*** Opening DATASET EXCERPTS ***

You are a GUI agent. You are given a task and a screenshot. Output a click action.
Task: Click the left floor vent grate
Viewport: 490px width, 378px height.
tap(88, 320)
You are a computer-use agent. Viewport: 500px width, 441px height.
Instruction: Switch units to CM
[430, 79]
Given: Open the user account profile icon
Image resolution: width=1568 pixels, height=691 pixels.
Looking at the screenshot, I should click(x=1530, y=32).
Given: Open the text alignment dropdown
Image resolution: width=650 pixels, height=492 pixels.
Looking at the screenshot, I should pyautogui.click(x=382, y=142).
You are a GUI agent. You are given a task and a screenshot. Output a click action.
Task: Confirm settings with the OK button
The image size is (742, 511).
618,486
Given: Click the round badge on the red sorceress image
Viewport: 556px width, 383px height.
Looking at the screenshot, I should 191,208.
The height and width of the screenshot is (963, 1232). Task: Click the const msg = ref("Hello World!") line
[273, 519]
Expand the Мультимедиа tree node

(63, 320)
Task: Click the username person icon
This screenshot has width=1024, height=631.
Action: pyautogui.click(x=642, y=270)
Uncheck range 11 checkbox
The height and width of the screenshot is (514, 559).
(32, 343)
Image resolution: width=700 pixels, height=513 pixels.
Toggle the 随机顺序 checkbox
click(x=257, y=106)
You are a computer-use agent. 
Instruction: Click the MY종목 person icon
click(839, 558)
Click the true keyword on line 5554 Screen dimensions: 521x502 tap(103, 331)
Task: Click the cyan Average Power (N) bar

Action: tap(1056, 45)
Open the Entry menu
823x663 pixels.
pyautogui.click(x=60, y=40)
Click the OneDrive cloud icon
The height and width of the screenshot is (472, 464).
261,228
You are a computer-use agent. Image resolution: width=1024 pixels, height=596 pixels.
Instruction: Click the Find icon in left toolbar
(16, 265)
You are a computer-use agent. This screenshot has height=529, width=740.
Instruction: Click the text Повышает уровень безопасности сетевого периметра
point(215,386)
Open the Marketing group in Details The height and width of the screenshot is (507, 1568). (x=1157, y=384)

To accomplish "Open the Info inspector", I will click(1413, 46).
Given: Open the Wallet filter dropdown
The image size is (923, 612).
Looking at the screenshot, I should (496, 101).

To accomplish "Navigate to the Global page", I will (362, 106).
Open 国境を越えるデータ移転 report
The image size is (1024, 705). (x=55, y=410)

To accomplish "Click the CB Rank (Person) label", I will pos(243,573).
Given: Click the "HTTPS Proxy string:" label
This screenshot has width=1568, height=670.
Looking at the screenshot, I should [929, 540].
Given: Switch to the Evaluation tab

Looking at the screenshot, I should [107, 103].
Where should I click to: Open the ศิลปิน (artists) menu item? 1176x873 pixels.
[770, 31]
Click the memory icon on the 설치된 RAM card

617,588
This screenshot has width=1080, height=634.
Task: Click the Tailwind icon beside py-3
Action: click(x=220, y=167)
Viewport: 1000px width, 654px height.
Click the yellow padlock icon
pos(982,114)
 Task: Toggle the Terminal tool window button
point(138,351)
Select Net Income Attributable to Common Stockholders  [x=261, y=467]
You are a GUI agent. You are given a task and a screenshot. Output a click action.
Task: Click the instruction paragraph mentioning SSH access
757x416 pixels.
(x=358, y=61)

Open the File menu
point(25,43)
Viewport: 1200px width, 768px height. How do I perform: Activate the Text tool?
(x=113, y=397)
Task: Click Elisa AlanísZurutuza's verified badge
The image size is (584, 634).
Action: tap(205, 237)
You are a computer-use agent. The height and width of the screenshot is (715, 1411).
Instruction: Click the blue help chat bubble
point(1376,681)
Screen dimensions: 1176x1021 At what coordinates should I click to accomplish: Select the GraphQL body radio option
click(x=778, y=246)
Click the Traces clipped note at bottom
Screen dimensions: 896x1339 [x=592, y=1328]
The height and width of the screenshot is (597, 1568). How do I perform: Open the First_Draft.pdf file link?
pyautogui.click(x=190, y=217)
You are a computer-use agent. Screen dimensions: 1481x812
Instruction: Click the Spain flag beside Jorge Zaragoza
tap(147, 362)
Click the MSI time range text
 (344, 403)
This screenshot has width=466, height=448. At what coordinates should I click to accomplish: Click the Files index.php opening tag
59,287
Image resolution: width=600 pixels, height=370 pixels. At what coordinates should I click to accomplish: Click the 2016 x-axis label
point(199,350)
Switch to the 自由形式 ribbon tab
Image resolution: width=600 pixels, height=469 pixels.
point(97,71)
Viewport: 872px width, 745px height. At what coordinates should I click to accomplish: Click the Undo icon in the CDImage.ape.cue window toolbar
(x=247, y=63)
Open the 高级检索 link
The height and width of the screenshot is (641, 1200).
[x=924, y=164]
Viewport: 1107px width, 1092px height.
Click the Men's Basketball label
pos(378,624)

*** Closing DATASET EXCERPTS ***

Could you output every entry above exactly as it stands?

### SOLUTION
You are a GUI agent. You are given a task and a screenshot. Output a click action.
Task: Click the left floor vent grate
Viewport: 490px width, 378px height.
tap(88, 320)
You are a computer-use agent. Viewport: 500px width, 441px height.
Instruction: Switch units to CM
[430, 79]
Given: Open the user account profile icon
Image resolution: width=1568 pixels, height=691 pixels.
Looking at the screenshot, I should click(x=1530, y=32).
Given: Open the text alignment dropdown
Image resolution: width=650 pixels, height=492 pixels.
Looking at the screenshot, I should pyautogui.click(x=382, y=142).
You are a GUI agent. You are given a task and a screenshot. Output a click action.
Task: Confirm settings with the OK button
The image size is (742, 511).
618,486
Given: Click the round badge on the red sorceress image
Viewport: 556px width, 383px height.
Looking at the screenshot, I should 191,208.
The height and width of the screenshot is (963, 1232). Task: Click the const msg = ref("Hello World!") line
[273, 519]
Expand the Мультимедиа tree node

(63, 320)
Task: Click the username person icon
This screenshot has width=1024, height=631.
Action: pyautogui.click(x=642, y=270)
Uncheck range 11 checkbox
The height and width of the screenshot is (514, 559).
(32, 343)
Image resolution: width=700 pixels, height=513 pixels.
Toggle the 随机顺序 checkbox
click(x=257, y=106)
You are a computer-use agent. 
Instruction: Click the MY종목 person icon
click(839, 558)
Click the true keyword on line 5554 Screen dimensions: 521x502 tap(103, 331)
Task: Click the cyan Average Power (N) bar

Action: tap(1056, 45)
Open the Entry menu
823x663 pixels.
pyautogui.click(x=60, y=40)
Click the OneDrive cloud icon
The height and width of the screenshot is (472, 464).
261,228
You are a computer-use agent. Image resolution: width=1024 pixels, height=596 pixels.
Instruction: Click the Find icon in left toolbar
(16, 265)
You are a computer-use agent. This screenshot has height=529, width=740.
Instruction: Click the text Повышает уровень безопасности сетевого периметра
point(215,386)
Open the Marketing group in Details The height and width of the screenshot is (507, 1568). (x=1157, y=384)

To accomplish "Open the Info inspector", I will click(1413, 46).
Given: Open the Wallet filter dropdown
The image size is (923, 612).
Looking at the screenshot, I should (496, 101).

To accomplish "Navigate to the Global page", I will (362, 106).
Open 国境を越えるデータ移転 report
The image size is (1024, 705). (x=55, y=410)

To accomplish "Click the CB Rank (Person) label", I will pos(243,573).
Given: Click the "HTTPS Proxy string:" label
This screenshot has width=1568, height=670.
Looking at the screenshot, I should [929, 540].
Given: Switch to the Evaluation tab

Looking at the screenshot, I should [107, 103].
Where should I click to: Open the ศิลปิน (artists) menu item? 1176x873 pixels.
[770, 31]
Click the memory icon on the 설치된 RAM card

617,588
This screenshot has width=1080, height=634.
Task: Click the Tailwind icon beside py-3
Action: click(x=220, y=167)
Viewport: 1000px width, 654px height.
Click the yellow padlock icon
pos(982,114)
 Task: Toggle the Terminal tool window button
point(138,351)
Select Net Income Attributable to Common Stockholders  [x=261, y=467]
You are a GUI agent. You are given a task and a screenshot. Output a click action.
Task: Click the instruction paragraph mentioning SSH access
757x416 pixels.
(x=358, y=61)

Open the File menu
point(25,43)
Viewport: 1200px width, 768px height. How do I perform: Activate the Text tool?
(x=113, y=397)
Task: Click Elisa AlanísZurutuza's verified badge
The image size is (584, 634).
Action: tap(205, 237)
You are a computer-use agent. The height and width of the screenshot is (715, 1411).
Instruction: Click the blue help chat bubble
point(1376,681)
Screen dimensions: 1176x1021 At what coordinates should I click to accomplish: Select the GraphQL body radio option
click(x=778, y=246)
Click the Traces clipped note at bottom
Screen dimensions: 896x1339 [x=592, y=1328]
The height and width of the screenshot is (597, 1568). How do I perform: Open the First_Draft.pdf file link?
pyautogui.click(x=190, y=217)
You are a computer-use agent. Screen dimensions: 1481x812
Instruction: Click the Spain flag beside Jorge Zaragoza
tap(147, 362)
Click the MSI time range text
 (344, 403)
This screenshot has width=466, height=448. At what coordinates should I click to accomplish: Click the Files index.php opening tag
59,287
Image resolution: width=600 pixels, height=370 pixels. At what coordinates should I click to accomplish: Click the 2016 x-axis label
point(199,350)
Switch to the 自由形式 ribbon tab
Image resolution: width=600 pixels, height=469 pixels.
point(97,71)
Viewport: 872px width, 745px height. At what coordinates should I click to accomplish: Click the Undo icon in the CDImage.ape.cue window toolbar
(x=247, y=63)
Open the 高级检索 link
The height and width of the screenshot is (641, 1200).
[x=924, y=164]
Viewport: 1107px width, 1092px height.
Click the Men's Basketball label
pos(378,624)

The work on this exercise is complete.